Третье и гораздо более сильное отличие американской гегемонии от британской заключалось в тенденции к значительной и растущей доле мировой торговли, которая «интернализировалась» и управлялась крупными вертикально интегрированными транснациональными корпорациями. Данные о международной «торговле», которая на самом деле происходит внутри фирм, труднодоступны. Но, по различным оценкам, доля мировой торговли, приходящаяся на операции внутри фирм, выросла с 20–30 % в 1960-х годах до 40–50 % в конце 1980-х – начале 1990-х годов. Согласно Роберту Рейху, «в 1990 году более половины американского экспорта и импорта в стоимостном выражении были простым перемещением таких товаров и услуг внутри глобальных корпораций» (Reich 1992: 114).

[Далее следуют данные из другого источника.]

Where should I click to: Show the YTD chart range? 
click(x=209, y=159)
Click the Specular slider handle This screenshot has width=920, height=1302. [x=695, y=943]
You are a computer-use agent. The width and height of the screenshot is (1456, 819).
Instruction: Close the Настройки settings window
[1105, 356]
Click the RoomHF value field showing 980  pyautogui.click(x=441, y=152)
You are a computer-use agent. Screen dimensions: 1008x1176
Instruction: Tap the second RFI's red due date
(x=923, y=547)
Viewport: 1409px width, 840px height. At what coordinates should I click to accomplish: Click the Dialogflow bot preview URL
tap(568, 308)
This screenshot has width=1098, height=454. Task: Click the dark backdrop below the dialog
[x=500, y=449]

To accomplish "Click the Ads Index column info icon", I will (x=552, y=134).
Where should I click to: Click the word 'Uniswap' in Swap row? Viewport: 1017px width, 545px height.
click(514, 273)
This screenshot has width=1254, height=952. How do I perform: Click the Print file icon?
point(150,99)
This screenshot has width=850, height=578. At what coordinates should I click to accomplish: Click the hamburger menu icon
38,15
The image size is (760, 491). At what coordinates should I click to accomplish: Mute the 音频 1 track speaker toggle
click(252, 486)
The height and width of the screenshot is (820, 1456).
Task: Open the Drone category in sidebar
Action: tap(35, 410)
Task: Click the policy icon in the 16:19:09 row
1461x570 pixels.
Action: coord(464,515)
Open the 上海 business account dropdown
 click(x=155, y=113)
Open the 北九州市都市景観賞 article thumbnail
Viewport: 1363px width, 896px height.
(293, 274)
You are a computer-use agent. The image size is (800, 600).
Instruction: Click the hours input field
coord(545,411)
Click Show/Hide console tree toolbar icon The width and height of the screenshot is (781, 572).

   Эта особенность американской гегемонии отражает центральную роль прямых инвестиций, а не торговли в восстановлении капиталистического мира-экономики после Второй мировой войны. По наблюдению Роберта Гилпина (Gilpin 1975: 11), задачей прямых инвестиций американских транснациональных корпораций «был переход организационного контроля над значительными секторами иностранных экономик в руки американцев». Поэтому по своему характеру прямые инвесторы в других странах были больше похожи на торговые компании меркантилистской эпохи, чем на свободных торговцев и финансовых капиталистов, которые доминировали в Британии в XIX веке. Так как торговые компании, о которых говорит Гилпин, в XVII веке были основным инструментом, при помощи которого голландские правительственные и деловые органы преобразовали свое региональное торговое превосходство, основанное прежде всего на контроле над балтийской торговлей, в мировое торговое превосходство, транснациональная экспансия американского корпоративного капитала в XX веке служит еще одним примером «регресса» американской гегемонии к стратегиям и структурам, типичным для голландской гегемонии (см. главы 2 и 4).
   Тем не менее имеется фундаментальное различие между акционерными компаниями XVII–XVIII веков, создававшимися декретами короля или парламента, с одной стороны, и транснациональными корпорациями XX века – с другой. Акционерные декретные компании были частично правительственные, частично деловые организации, которые специализировались территориально, исключая другие подобные организации. Транснациональные корпорации XX века, напротив, были чисто деловыми организациями, которые специализировались функционально на определенных направлениях производства и распределения, на многих территориях и юрисдикциях, сотрудничая и соперничая с другими подобными организациями.
   Вследствие своей территориальной специализации и закрытости преуспевающие акционерные декретные компании во всех странах были немногочисленны. Таких компаний существовало не больше десятка, а по-настоящему успешных среди них было и того меньше. Тем не менее, взятые в одиночку и все вместе, эти компании сыграли ключевую роль в объединении и расширении территориального охвата и в то же время закрытости европейской системы суверенных государств.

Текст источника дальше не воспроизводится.